Comment 3 Jakub Jelen 2016-12-05 16:08:07 UTC 
(In reply to Robert Hancock from comment #2)
> Saw the same regression. Had to roll back to
> selinux-policy-3.13.1-224.fc25.noarch. Not sure why this has been marked as
> fixed in 3.13.1-225.fc25 when that was the version that introduced the error.

Note the 225.1 in the "selinux-policy-3.13.1-225.1.fc25"

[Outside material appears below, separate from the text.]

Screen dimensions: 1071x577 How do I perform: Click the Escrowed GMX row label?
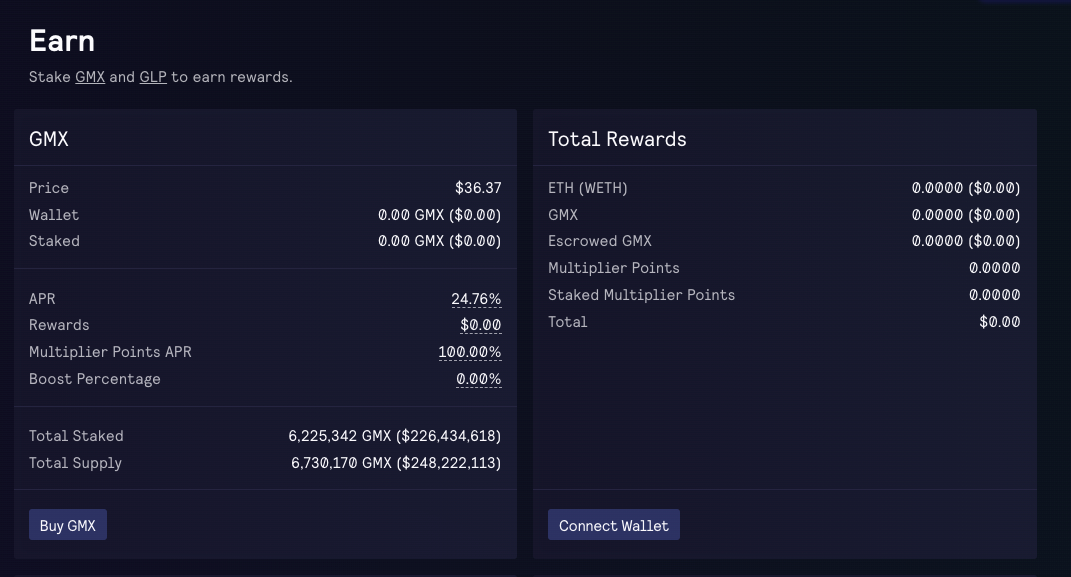click(600, 241)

Comment 4 Fedora Update System 2016-12-05 17:01:37 UTC 
selinux-policy-3.13.1-225.1.fc25 has been submitted as an update to Fedora 25. https://bodhi.fedoraproject.org/updates/FEDORA-2016-e3864b8972
Comment 5 David H. Gutteridge 2016-12-05 20:06:45 UTC 
Confirming selinux-policy-3.13.1-225.1.fc25 fixes the issue for me.
Comment 6 Fedora Update System 2016-12-07 02:25:14 UTC 
selinux-policy-3.13.1-225.1.fc25 has been pushed to the Fedora 25 testing repository. If problems still persist, please make note of it in this bug report.
See https://fedoraproject.org/wiki/QA:Updates_Testing for
instructions on how to install test updates.
You can provide feedback for this update here: https://bodhi.fedoraproject.org/updates/FEDORA-2016-e3864b8972
Comment 7 Fedora Update System 2016-12-08 18:22:16 UTC 
selinux-policy-3.13.1-225.1.fc25 has been pushed to the Fedora 25 stable repository. If problems still persist, please make note of it in this bug report.